The family Enterobacteriaceae (phylum Proteobacteria), contains several pathogenic genera such as Escherichia, Shigella, Salmonella, and Campylobacter. Generally, these aerobes were found to be slightly enriched in IBS patients and significantly correlated with IBS symptoms. Moreover, an increase in some of these pathogenic microbiota may contribute to the low rate of mucosal inflammation through overexpression of proinflammatory cytokines IL-6 and IL-8 as seen in IBS patients [29, 34, 49, 50]. In contrast, Tana et al. found no difference in Enterobacteriaceae count between IBS patients and healthy controls. In another study by De Palma et al., Enterobacteriaceae were increased in a group of healthy adult subjects who were on a one-month GFD [51]. In our study, we found no difference in the relative abundance of Enterobacteriaceae before and after the dietary intervention.

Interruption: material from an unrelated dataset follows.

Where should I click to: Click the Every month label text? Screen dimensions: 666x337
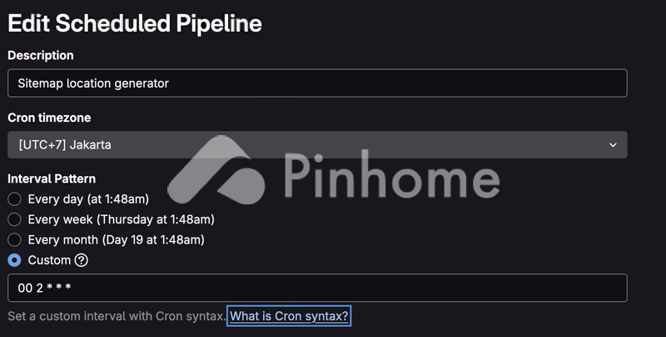point(116,239)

The genus Streptococcus is among the dominant bacterial groups present in the upper gastrointestinal tract [52]. Some reports have also showed high fecal amounts of Streptococcus spp., pathogenic bacteria which causes increased expression levels of IL-6 [53], in IBS patients [34], and particularly in IBS-D subtypes [54, 55]. We found no difference in the relative abundance of Streptococcus after the dietary intervention compared to the baseline. Our results are in agreement with another study that found no difference in the relative abundance of Streptococcus species for the low FODMAP diet compared with the sham diet [25]. Furthermore, Bennet et al. also demonstrated no difference in abundance of Streptococcus between responders and non-responders patients with IBS after a 4-week low-FODMAP diet [27].

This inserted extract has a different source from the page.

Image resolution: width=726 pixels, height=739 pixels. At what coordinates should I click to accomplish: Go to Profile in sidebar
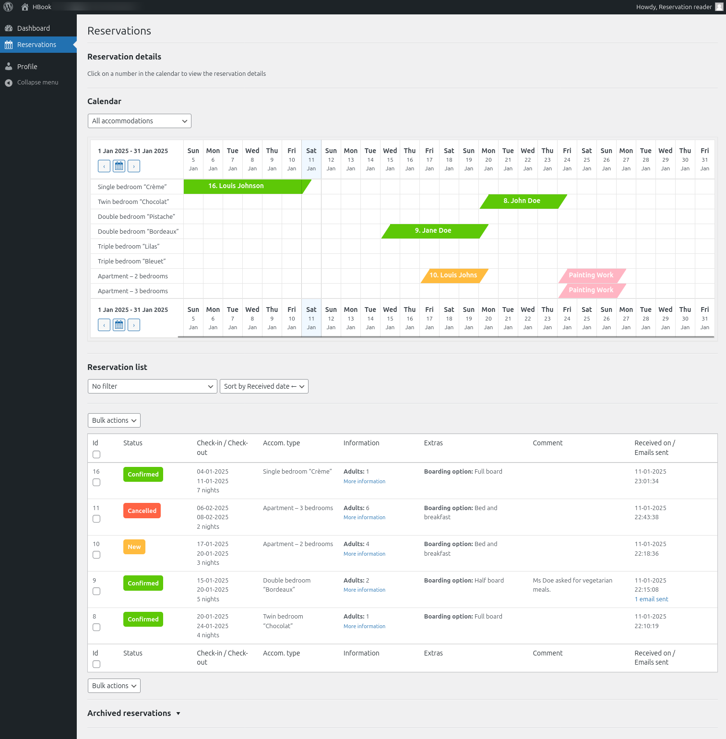pos(27,67)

In this study, over half of the patients had abnormal FC values before dietary intervention. Moreover, a major part of the patients were diagnosed to suffer from IBS-D subtype. It has been reported that alterations in some groups of gut microbiota may induce pro-inflammatory cytokines like IL-6 and IL-8, and thus such IBS patients probably suffer from a chronic low-grade inflammation [56]. In addition, a subgroup of IBS patients known as “IBS-D” may experience a higher level of inflammation [57, 58]. Therefore, alterations in certain groups of gut microbiota and the presence of IBS-D subtype can justify abnormal level of FC among such patients in our study.

Our data suggest that there is a correlation between consuming LF-GFD and decrease of FC which is in line with a study performed by Shulman et al. [59] but are in contrast with a few previous studies which suggested that FC concentration was not increased in IBS patients compared with control subjects [60, 61]. Therefore, it is noteworthy to administrate the diet or a combination of diets of choice for gut microbiota-associated disorders such as IBS in order to normalize the dysbiotic communities of microbiota. However, these controversial findings in the above-mentioned studies may be due to differences in the study design and population.

Conclusions

In summary, our study suggests that patients with IBS who consumed LF-GFD had a significant improvement in IBS symptoms and normalization of their gut microbiota. In addition, our findings indicate inflammation in IBS patients. In which consuming LF-GFD can downregulate intestinal inflammation, and consequently decrease IBS-SSS. To the best of our knowledge, there has been no comprehensive analysis of the effects of LF-GFD on the gut microbiota in a group of unselected Iranian patients with IBS. We also suggest evaluating the effects of this combined dietary intervention on the metabolic output of gut microbiota and its integration with supplementary probiotics to avoid side effects on health due to the unfavorable alteration of the intestinal microbiota in IBS individuals. Future studies are still required to validate the robustness of our findings, and to establish a long-term efficacy and safety of this dietary intervention for personalized nutrition in IBS.